Scope insurance to the residual. The AI insurance market underwrites against operational safeguards. Deploy the controls first; the policy covers what is left over.

Frequently Asked Questions

Does CER cover text-only AI systems, or just agents that take actions?

CER is a use-case-level framework, so it can apply to non-agentic outputs. Moffatt v. Air Canada shows that output-reliance claims already produce operator liability without tool use. However, CER’s control-boundary and evidence-reconstruction legs assume tool calls and permission states. For a static chatbot with no tool access, the control boundary collapses to input-output filtering, and the evidence leg shrinks to prompt-response pairs, which is a narrower diagnostic.

How does CER’s evidence bar differ from SOC 2 or ISO 27001 audit trails?

Traditional compliance frameworks log discrete access events: who touched what resource, when, and with what credential. CER demands the reasoning chain behind the action: retrieved context, intermediate tool outputs, chain-of-thought traces, and permission-state snapshots. An ISO 27001 trail can confirm an agent accessed a database. CER’s bar requires showing why the agent decided to act, what context informed that decision, and whether the operating envelope permitted it.

What breaks in multi-agent systems where one agent’s output feeds another?

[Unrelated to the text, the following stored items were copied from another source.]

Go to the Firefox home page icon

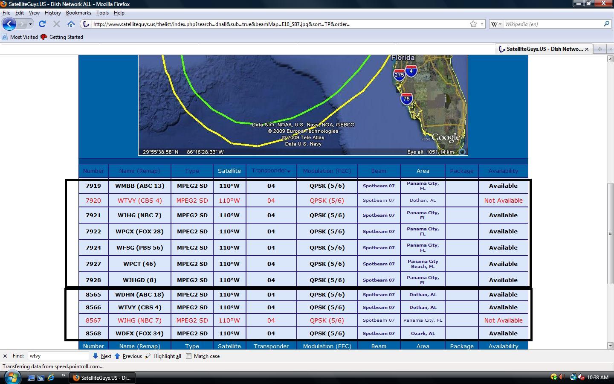[x=71, y=24]
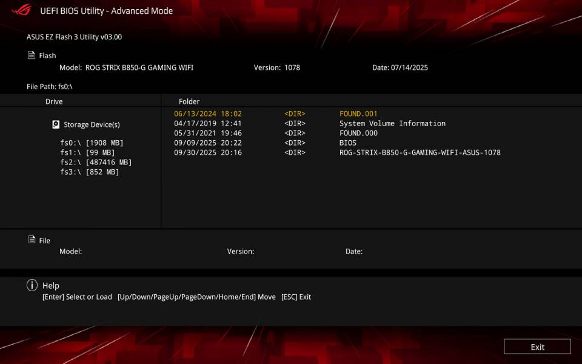Click the Help info icon
The height and width of the screenshot is (364, 582).
click(x=31, y=285)
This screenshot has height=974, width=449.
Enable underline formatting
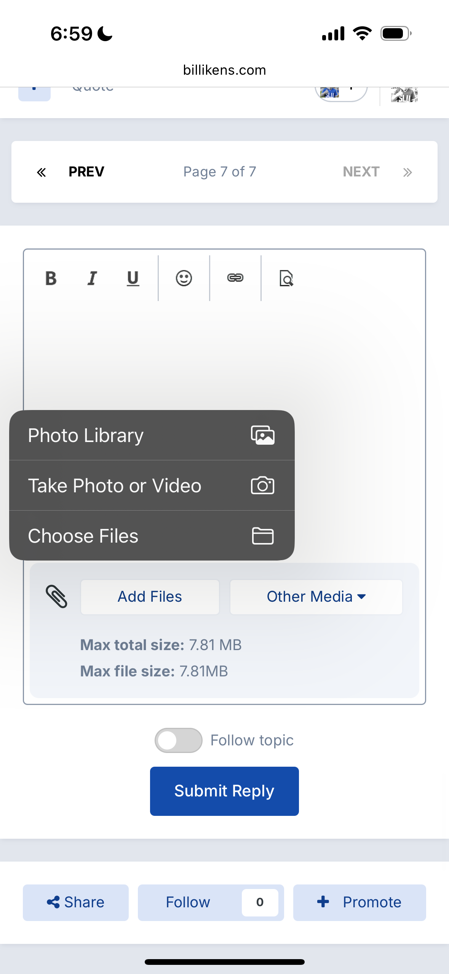133,278
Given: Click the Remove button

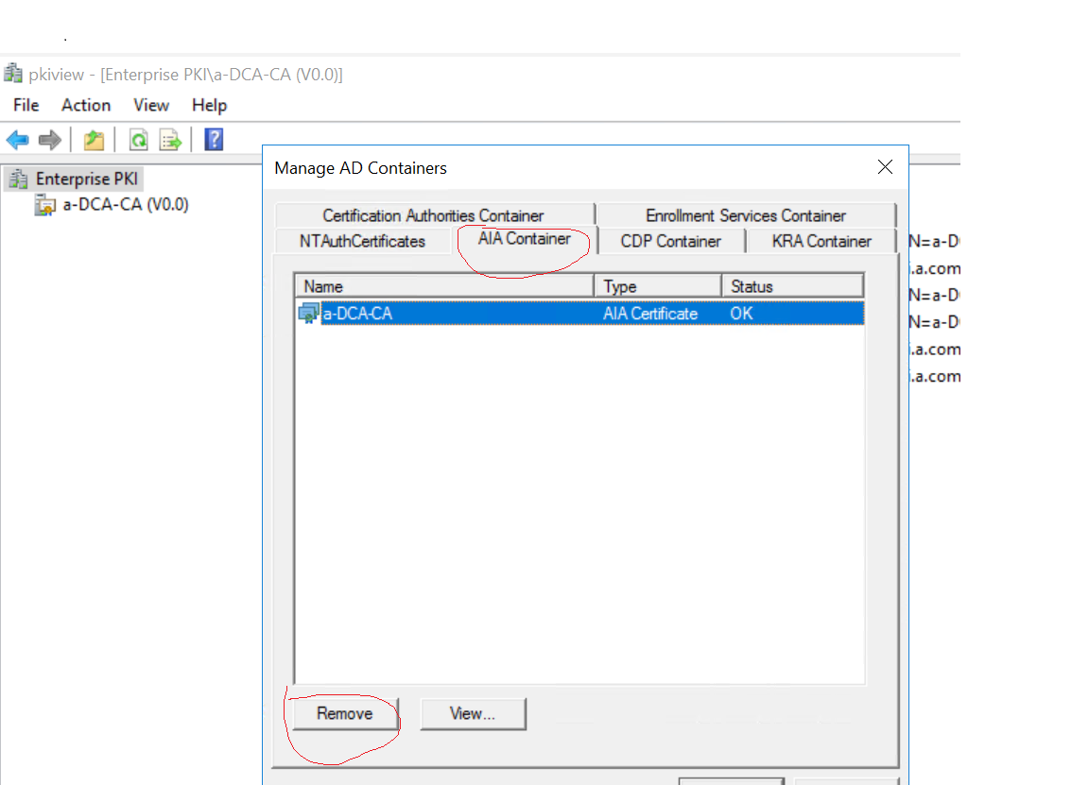Looking at the screenshot, I should click(x=344, y=714).
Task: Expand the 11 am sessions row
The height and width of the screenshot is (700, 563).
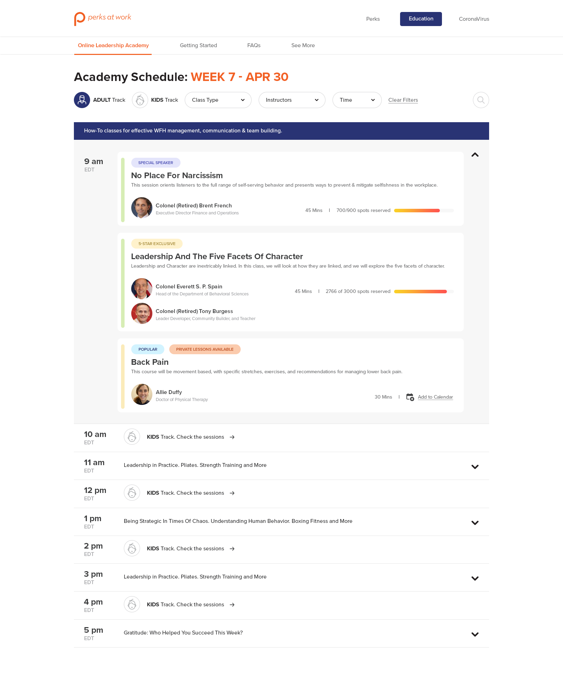Action: point(475,467)
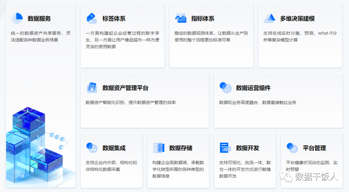Select the 数据运营组件 card
Viewport: 349px width, 192px height.
[279, 100]
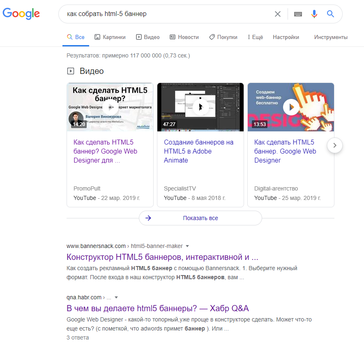The image size is (364, 342).
Task: Click the Инструменты search tools button
Action: 331,37
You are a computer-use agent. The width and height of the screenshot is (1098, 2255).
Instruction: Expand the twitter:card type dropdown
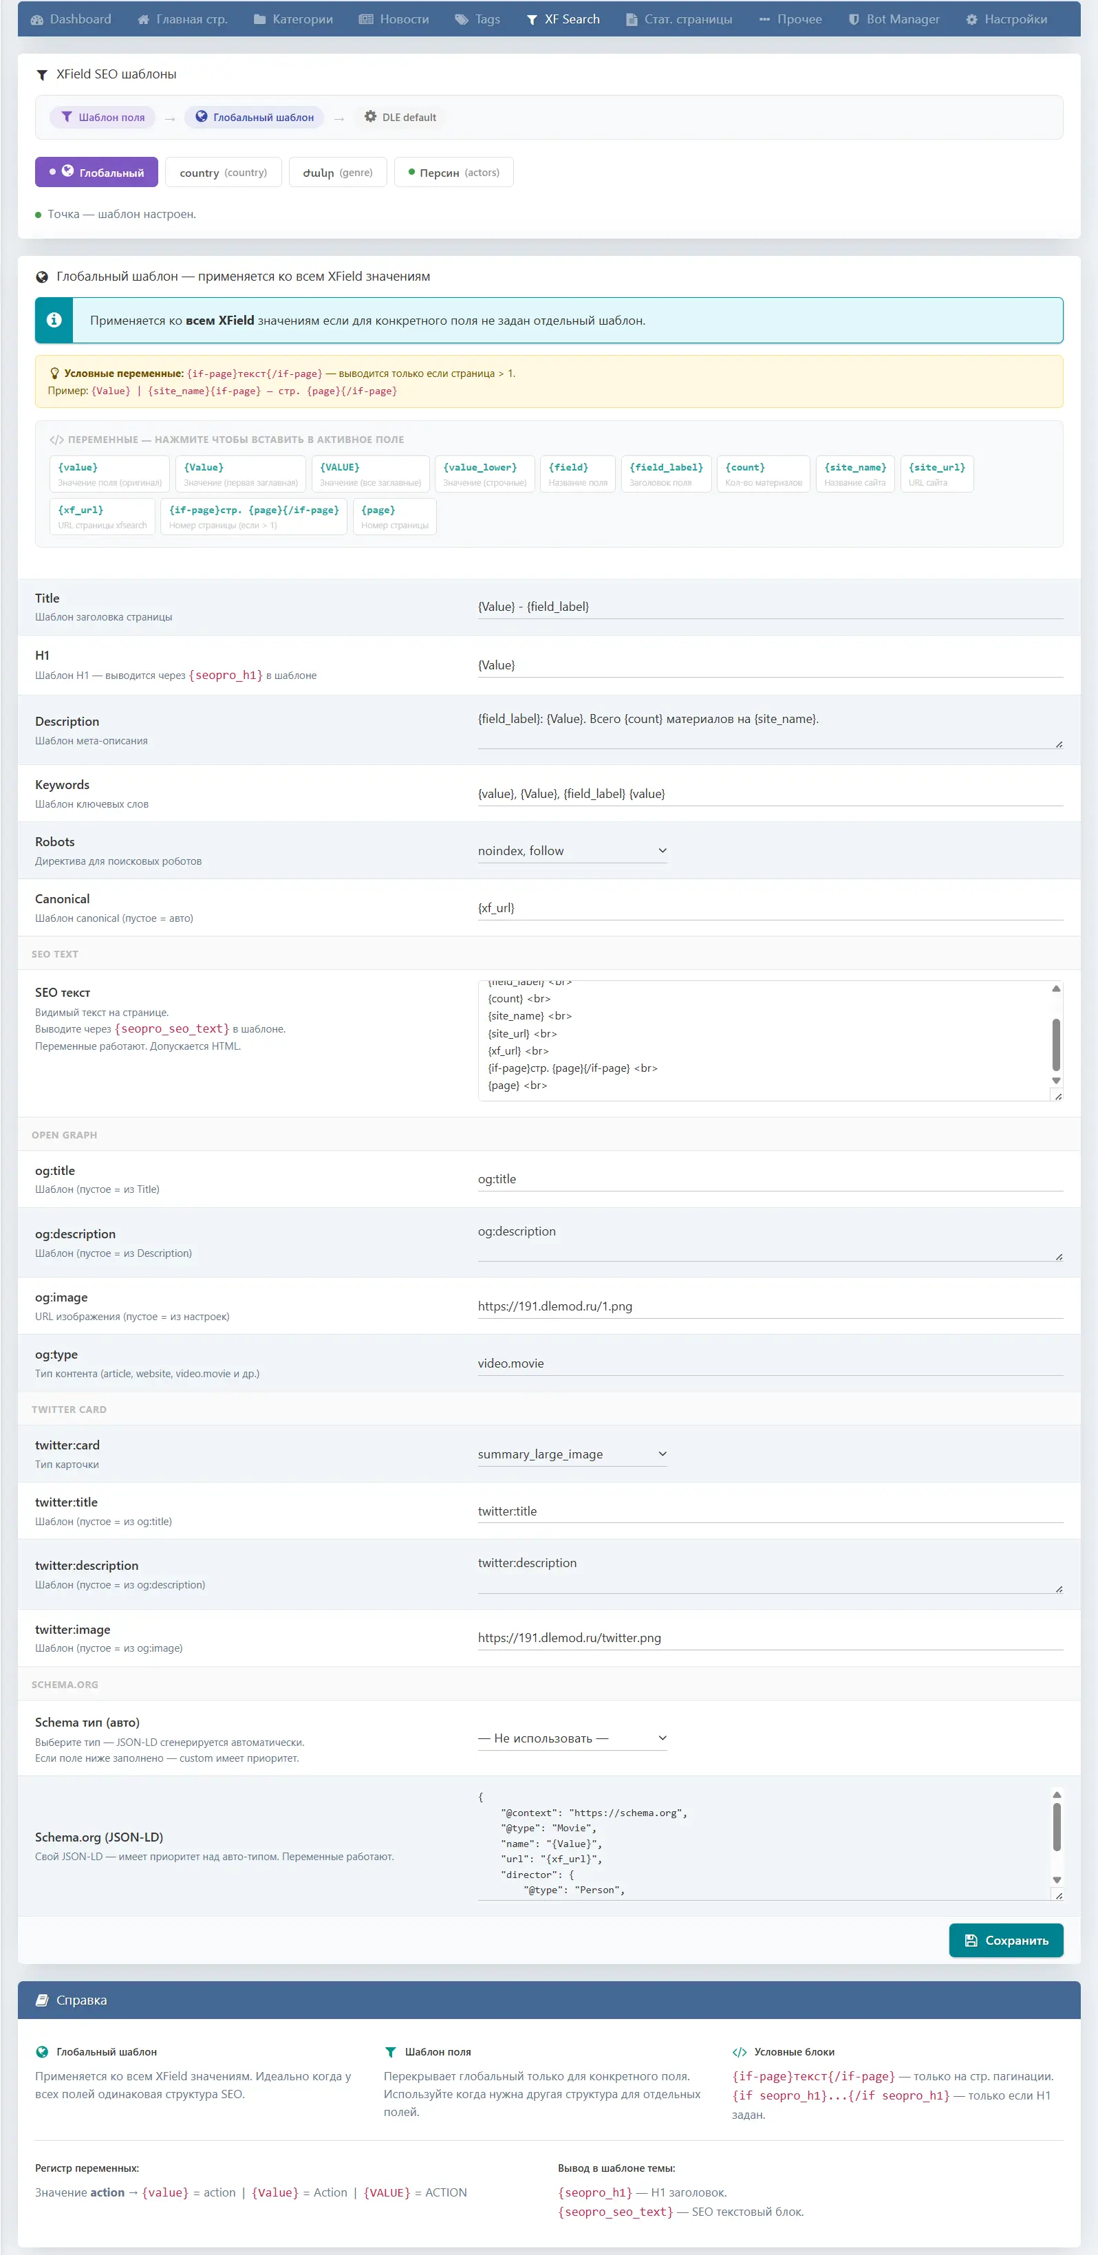(x=573, y=1454)
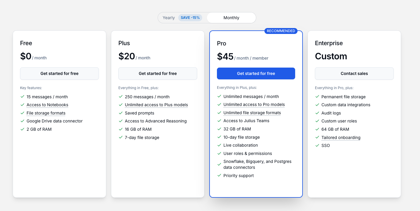Click the checkmark beside "Priority support"
Viewport: 420px width, 211px height.
tap(219, 176)
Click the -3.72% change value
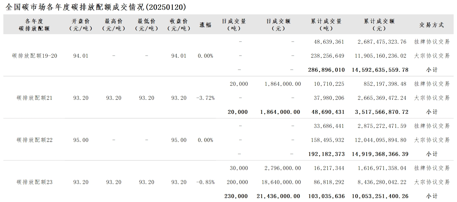 tap(205, 98)
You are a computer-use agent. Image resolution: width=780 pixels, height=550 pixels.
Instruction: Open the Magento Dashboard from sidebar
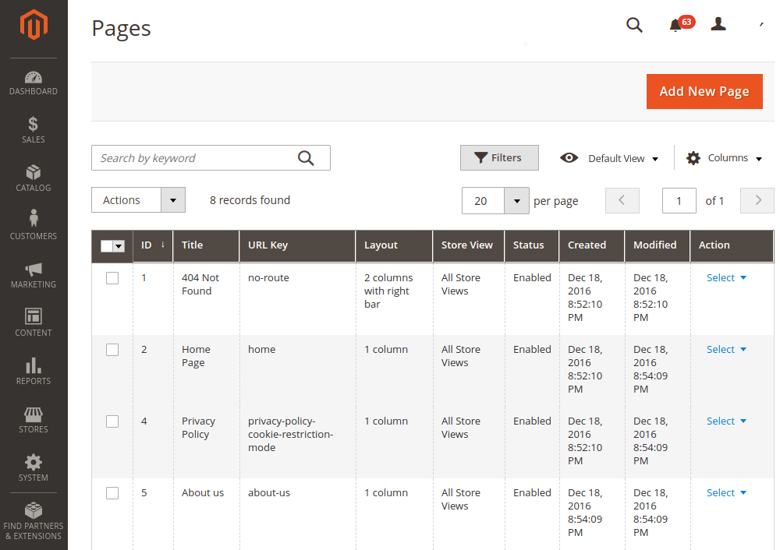coord(33,82)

CER addresses individual agent deployments. In multi-agent architectures, attribution breaks when Agent A passes corrupted or out-of-scope context to Agent B, who then causes a loss. Agent B’s control boundary may be intact while the harmful input originated upstream. MCP and A2A protocol boundaries operate at a different layer than CER’s control boundary, so orchestrated agent fleets require extending the evidence-reconstruction leg to cover inter-agent context handoffs specifically.

How soon could CER-style logging become a legal requirement rather than an insurance suggestion?

Gartner projects fragmented AI regulation covering half the world’s economies by 2027, driving USD 5 billion in compliance costs. With the EU AI Act’s Articles 53 and 55 activating August 2026 and requiring documentation and risk management from GPAI providers, the logging infrastructure CER describes is on track to shift from an insurance prerequisite to a regulatory minimum within 12 to 18 months across multiple jurisdictions.